Steer clear of these if you're pursuing one of these arrangements.

Most people who want to purchase a home can't do so outright. That's where mortgages come in.

But what if you can't qualify for a mortgage? It may be that your credit score is in poor shape, and that you need to work on building it to qualify for a home loan. Or, it could be that you don't have funds saved up for a down payment on a home. Usually, you'll need to put some amount of money down at closing, unless you happen to qualify for a mortgage that doesn't require a down payment, like a VA loan.

If you want to own a home but can't get a mortgage right away, you may be interested in going the rent-to-own route. With a rent-to-own contract, you sign an agreement that has you renting a home from its owner with the understanding that you'll be purchasing that home after a period of time, and that a portion of your rent payments will go toward your future home purchase.

It's a great idea in theory. But if you're going to buy a rent-to-own home, try to steer clear of these pitfalls.

1. Signing up for rent payments that are unreasonably high

You'll generally spend more on rent for a rent-to-own home than a standard rental. The reason? A portion of your rent payments will be set aside and allocated to the purchase of that home down the line. But if you're not careful, you could end up paying a lot more rent. And you won't necessarily get to apply all of that extra money toward your home purchase.

Let's say you're looking at a three-bedroom home. The average home that size in your neighborhood might cost $2,000 a month to rent. But under a rent-to-own arrangement, you might end up paying $2,500 a month. And worse yet, you're not guaranteed to get that extra $500 credited toward your future home purchase. Rather, you may only get to allocate a portion of that.

In fact, you'll often hear that a rent-to-own arrangement will effectively force you to save money for a home purchase. But in this scenario, you could potentially find a rental for $2,000 a month and then save the full extra $500 a month yourself rather than pay it in rent.

2. Getting stuck with a large deposit

When you buy a rent-to-own home, you're generally required to put down a deposit. But you don't want to get stuck with a deposit that's too large. In that case, you might as well see if your deposit is robust enough to qualify for a low down payment mortgage.
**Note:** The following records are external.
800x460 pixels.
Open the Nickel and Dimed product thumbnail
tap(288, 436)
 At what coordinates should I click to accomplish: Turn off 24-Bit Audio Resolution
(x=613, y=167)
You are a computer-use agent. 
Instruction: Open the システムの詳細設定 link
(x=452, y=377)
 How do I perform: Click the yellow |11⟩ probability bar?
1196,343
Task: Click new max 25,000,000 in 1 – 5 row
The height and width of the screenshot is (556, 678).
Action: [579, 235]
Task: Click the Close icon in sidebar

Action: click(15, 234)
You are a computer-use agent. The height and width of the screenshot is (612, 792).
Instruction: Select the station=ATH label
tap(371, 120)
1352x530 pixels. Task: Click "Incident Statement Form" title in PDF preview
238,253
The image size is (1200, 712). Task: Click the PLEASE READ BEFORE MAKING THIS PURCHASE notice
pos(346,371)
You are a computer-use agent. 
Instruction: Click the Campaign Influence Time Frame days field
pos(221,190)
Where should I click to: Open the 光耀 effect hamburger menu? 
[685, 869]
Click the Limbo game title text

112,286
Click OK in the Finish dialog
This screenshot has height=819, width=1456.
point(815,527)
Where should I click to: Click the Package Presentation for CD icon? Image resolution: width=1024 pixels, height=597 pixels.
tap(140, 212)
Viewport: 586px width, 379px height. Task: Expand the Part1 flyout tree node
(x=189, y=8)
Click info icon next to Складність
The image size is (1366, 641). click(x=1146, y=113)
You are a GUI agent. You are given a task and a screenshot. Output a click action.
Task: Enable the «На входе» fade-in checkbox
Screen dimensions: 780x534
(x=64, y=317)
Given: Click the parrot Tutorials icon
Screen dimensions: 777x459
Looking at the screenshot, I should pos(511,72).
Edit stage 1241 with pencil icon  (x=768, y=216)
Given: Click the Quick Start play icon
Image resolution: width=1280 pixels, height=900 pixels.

3. Forgetting about repairs

With a standard rental agreement, your landlord is on the hook for making repairs while you're renting their home. With a rent-to-own arrangement, you're generally the one responsible for making repairs. And that's an expense you'll need to work into your budget. It's also something you'll need to make time for. If you work a full-time schedule and have lots of commitments, you may find that you don't have the ability to perform home repairs, and that could leave you stuck outsourcing them -- and paying a premium for it.

While a rent-to-own arrangement could work out well for you, it's important to recognize the pitfalls that tend to trip buyers up. In fact, before you sign one of these contracts, spend some time reading up on the drawbacks so you don't regret your decision after the fact.